---------- Excerpted passage

Essay Analysis

Performance Indicators:

P.S ELA-2 Reading Analysis: Cite strong and thorough textual evidence to support analysis of what the text says explicitly as well as inferences drawn from the text, including determining where the text leaves matters uncertain.

A. Evaluate the relevant themes and synthesize how they are present in the novel in oral and written responses.
B. Interpret the implications of setting and circumstance.
C. Analyze the role of characters in the plot in oral and written responses.
D. Analyze important quotations from the text in oral and written responses.
E. Annotate the text.

P.S ELA-3 Reading Craft and Structure: Determine an author’s point of view or purpose in a text in which the rhetoric is particularly effective, analyzing how style and content contribute to the power, persuasiveness or beauty of a text.

A. Understand SOAPSTone: Speaker, Occasion, Audience, Purpose, Subject, Tone
B. Analyze the plot and/or design of the text, following shifts in time and place.

P.S. ELA-7 Speaking and Listening: Engage effectively in a well-reasoned exchange of ideas

A. Attentively listen to the words of a speaker.
B. Summarize what someone has said.
C. Defend, refute, or challenge the ideas of others.
D. Use evidence to support a position.
E. Organize ideas clearly and logically.
F. Use annotations of the text to contribute to class discussion.

 

Nonfiction Groups

VIDEO:  Nonfiction Responsibilities Overview

Your first responsibility…

Each individual is to read the essays assigned on your syllabus.  After reading an essay you are responsible for indicating (in writing):

1.  the title of the essay
2.  the author- a summary of the author’s life including information that
demonstrates influences associated with the assigned essay
3.  the thesis statement (the last sentence in the first paragraph)

--------------------

→ Given request 1
On the essay analysis page, where in an essay is the thesis statement found?
→ Given request 2
List every component named in SOAPSTone on the essay analysis page.
→ Given request 3
Rewrite the essay analysis page from "C. Analyze the" to "time and place.", swapping "plot" for "storyline".
The rows that follow have no connection to the essay analysis page.

---------- Information provided

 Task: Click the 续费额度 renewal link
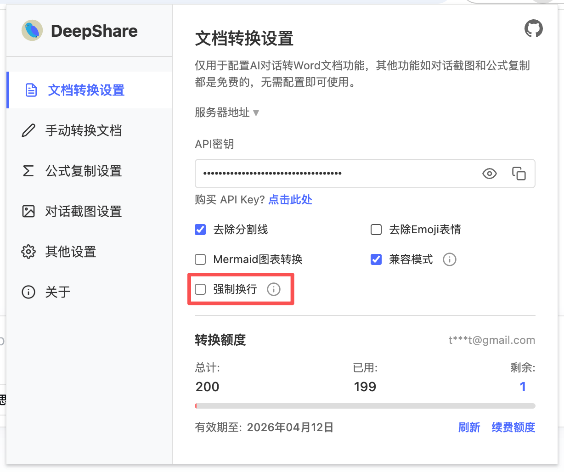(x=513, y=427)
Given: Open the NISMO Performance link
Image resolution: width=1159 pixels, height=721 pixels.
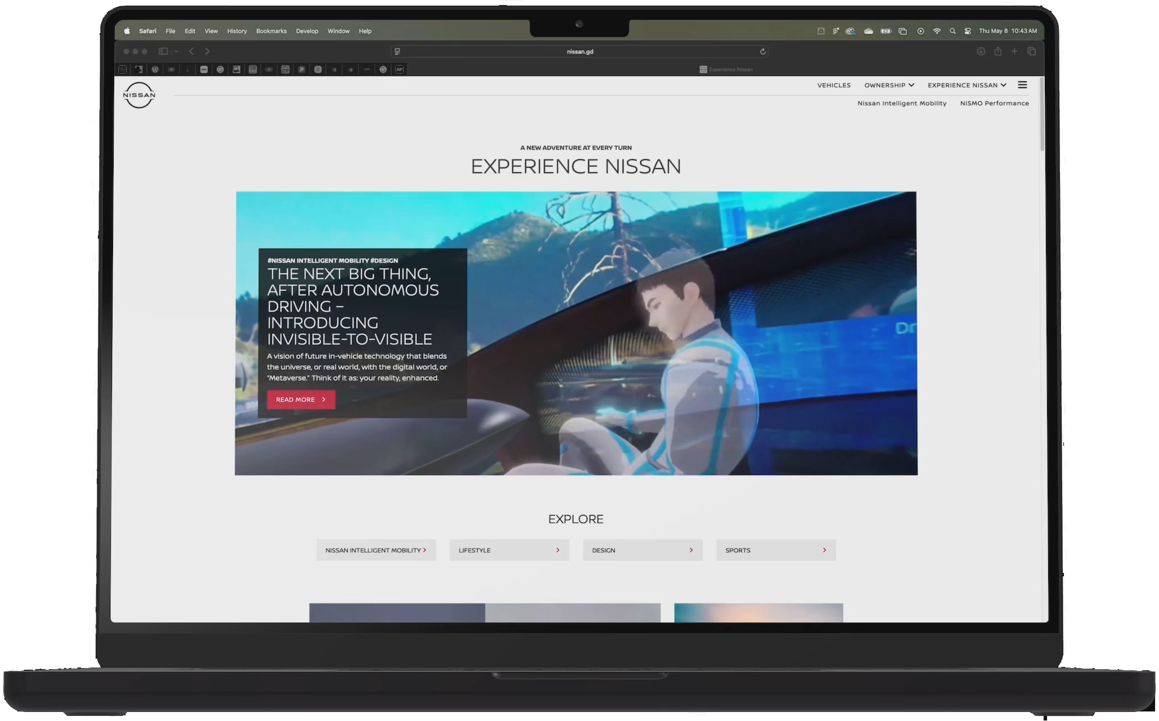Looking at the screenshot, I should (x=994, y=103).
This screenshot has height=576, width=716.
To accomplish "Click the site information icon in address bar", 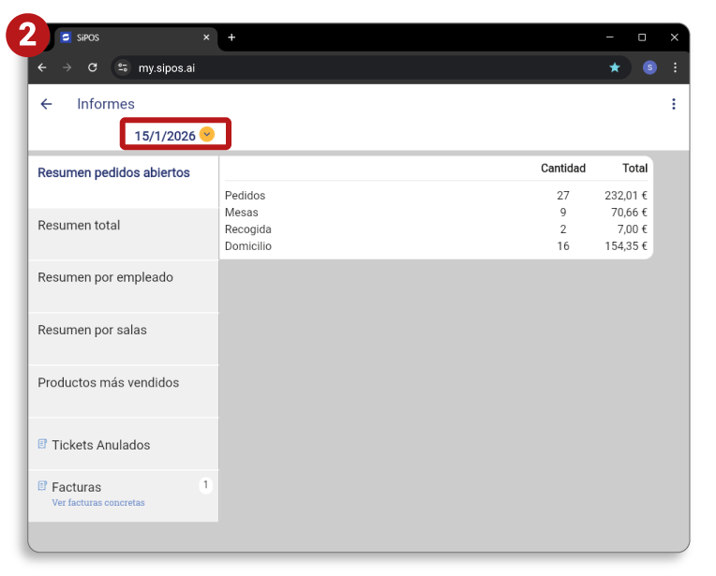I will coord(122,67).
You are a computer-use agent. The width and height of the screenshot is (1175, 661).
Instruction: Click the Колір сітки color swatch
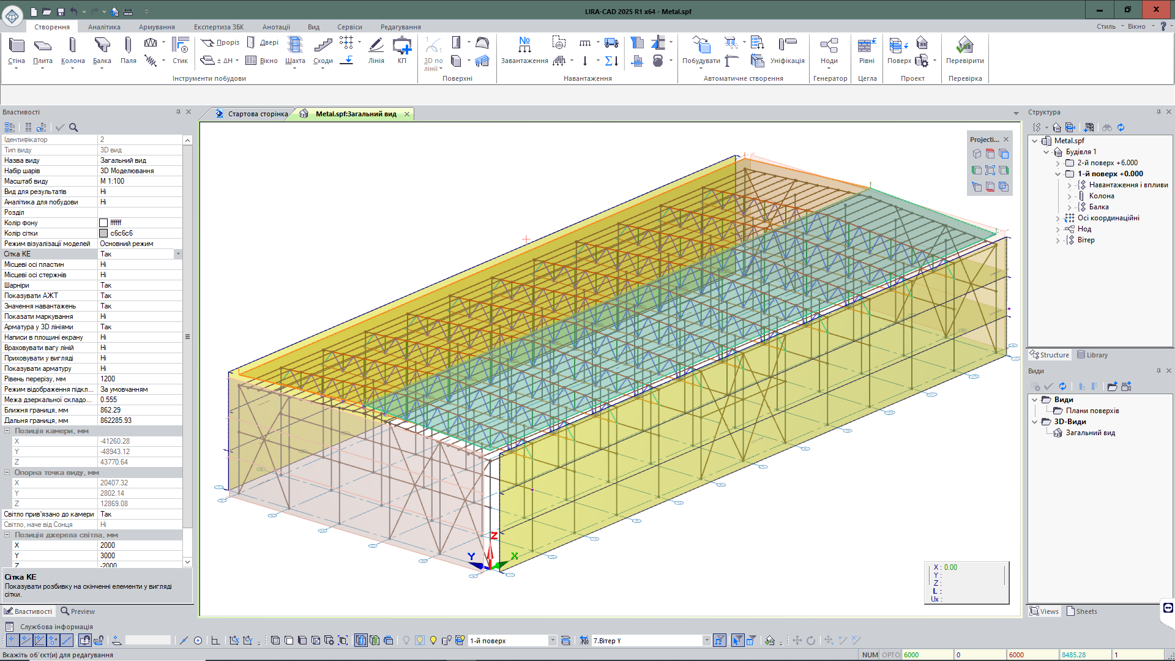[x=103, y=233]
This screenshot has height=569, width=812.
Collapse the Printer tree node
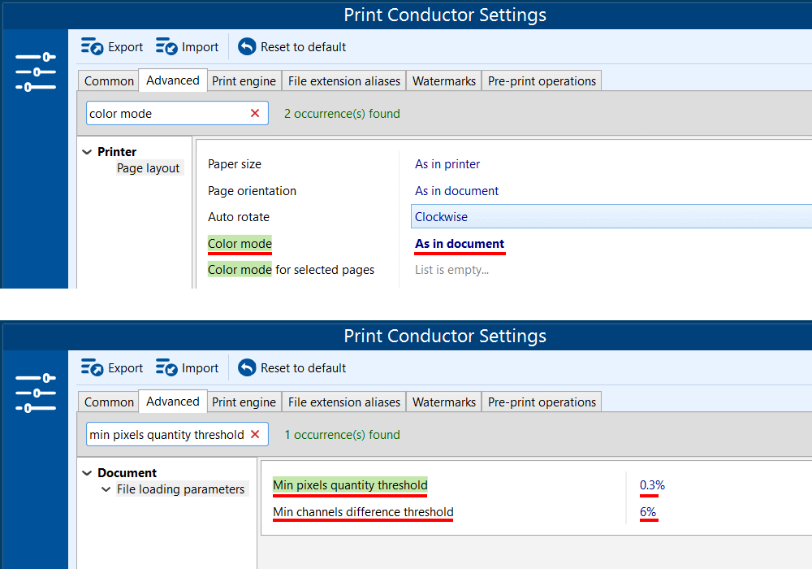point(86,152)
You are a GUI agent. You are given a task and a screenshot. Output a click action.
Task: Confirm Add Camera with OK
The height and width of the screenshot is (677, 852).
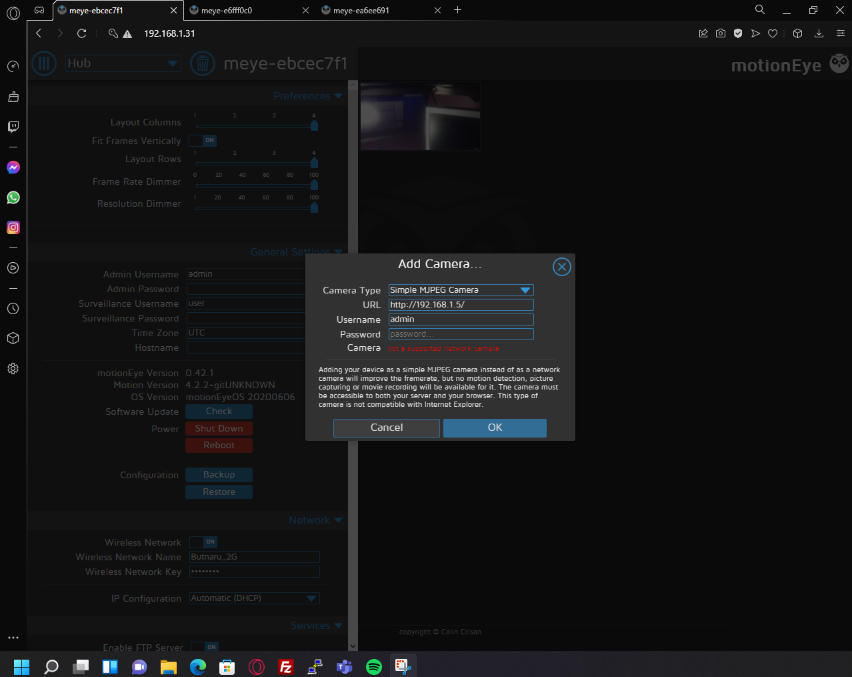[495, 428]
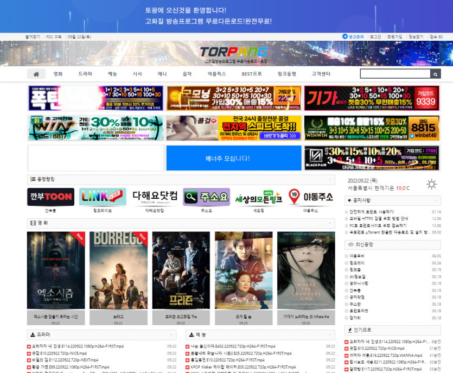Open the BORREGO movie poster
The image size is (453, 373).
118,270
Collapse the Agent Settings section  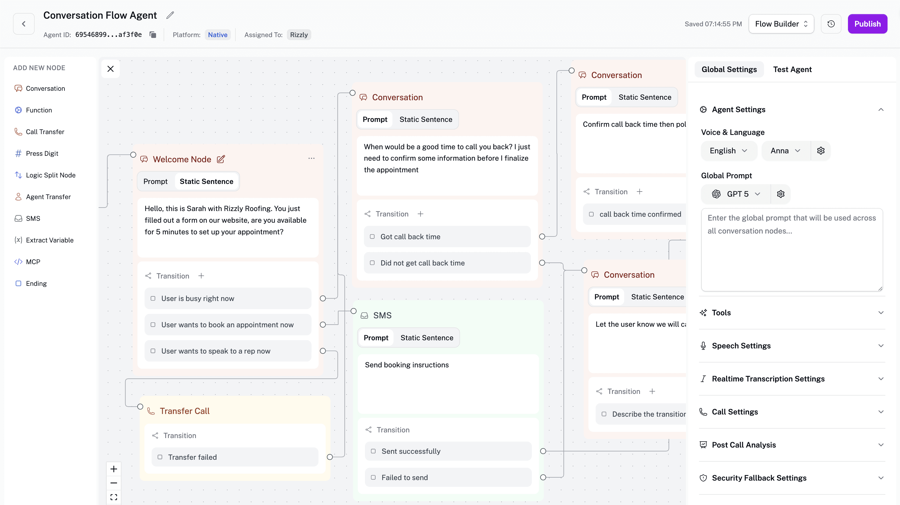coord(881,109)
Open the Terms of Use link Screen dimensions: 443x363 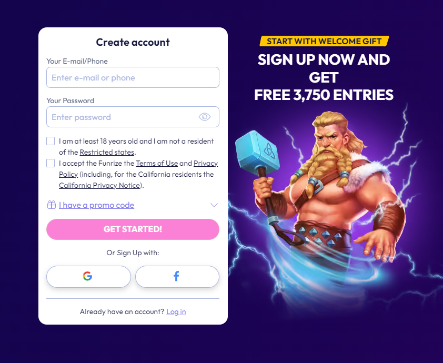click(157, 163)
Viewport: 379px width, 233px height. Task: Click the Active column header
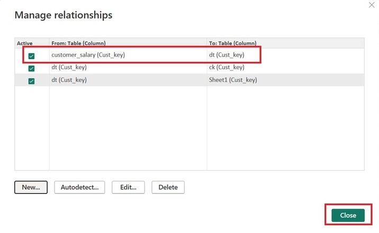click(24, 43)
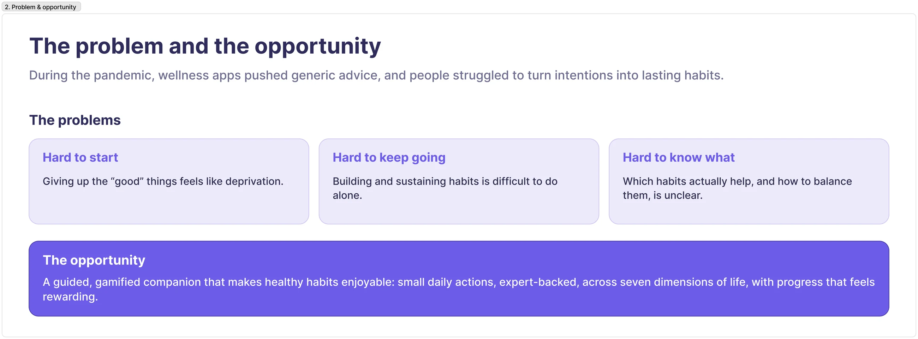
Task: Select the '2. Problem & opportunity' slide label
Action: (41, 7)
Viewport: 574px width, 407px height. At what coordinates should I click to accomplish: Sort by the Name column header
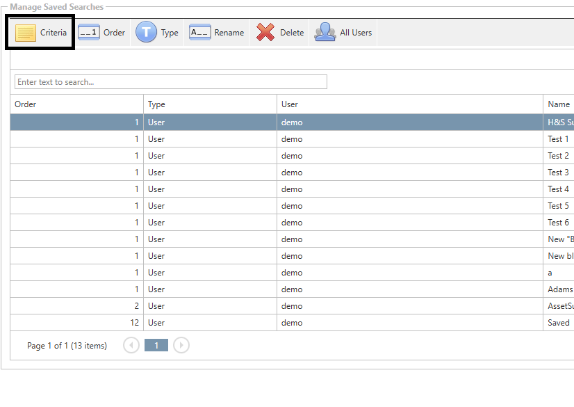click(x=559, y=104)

--------------------

→ Worked solution 1
The thesis statement is the last sentence in the first paragraph.

→ Worked solution 2
Speaker, Occasion, Audience, Purpose, Subject, Tone

→ Worked solution 3
C. Analyze the role of characters in the storyline in oral and written responses.
D. Analyze important quotations from the text in oral and written responses.
E. Annotate the text.

P.S ELA-3 Reading Craft and Structure: Determine an author’s point of view or purpose in a text in which the rhetoric is particularly effective, analyzing how style and content contribute to the power, persuasiveness or beauty of a text.

A. Understand SOAPSTone: Speaker, Occasion, Audience, Purpose, Subject, Tone
B. Analyze the storyline and/or design of the text, following shifts in time and place.